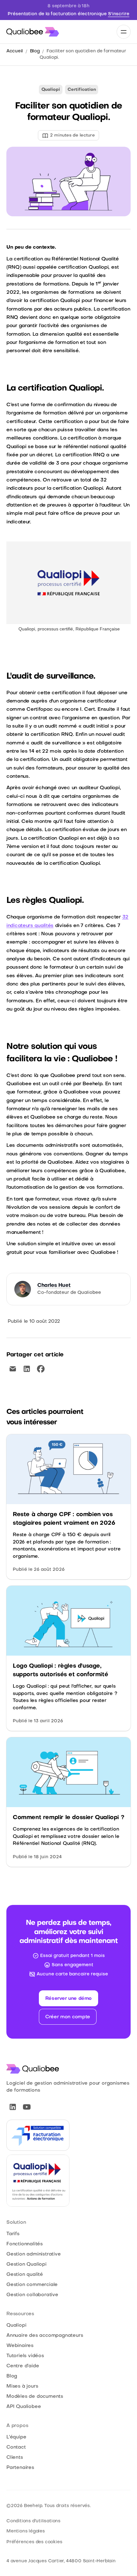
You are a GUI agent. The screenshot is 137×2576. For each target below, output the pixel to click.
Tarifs (12, 2234)
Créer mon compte (67, 2017)
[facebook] (40, 1368)
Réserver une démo (68, 1998)
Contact (16, 2447)
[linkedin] (26, 1368)
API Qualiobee (23, 2406)
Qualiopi (16, 2325)
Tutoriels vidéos (25, 2356)
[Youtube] (26, 2107)
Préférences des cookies (34, 2542)
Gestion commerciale (32, 2285)
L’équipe (16, 2437)
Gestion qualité (24, 2274)
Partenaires (20, 2467)
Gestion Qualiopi (26, 2264)
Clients (14, 2457)
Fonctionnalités (24, 2244)
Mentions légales (25, 2531)
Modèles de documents (34, 2396)
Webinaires (19, 2346)
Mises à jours (22, 2386)
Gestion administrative (33, 2254)
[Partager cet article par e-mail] (12, 1368)
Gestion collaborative (32, 2295)
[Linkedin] (12, 2107)
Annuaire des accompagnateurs (44, 2335)
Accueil (14, 51)
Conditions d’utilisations (33, 2521)
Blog (35, 51)
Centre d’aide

——

§ WHAT IS REQUIRED:
Set down exactly, and only, the lines of the data above from the line containing "Webinaires (19, 2346)" through the last one.

§ EXPECTED ANSWER:
Webinaires (19, 2346)
Mises à jours (22, 2386)
Gestion administrative (33, 2254)
[Partager cet article par e-mail] (12, 1368)
Gestion collaborative (32, 2295)
[Linkedin] (12, 2107)
Annuaire des accompagnateurs (44, 2335)
Accueil (14, 51)
Conditions d’utilisations (33, 2521)
Blog (35, 51)
Centre d’aide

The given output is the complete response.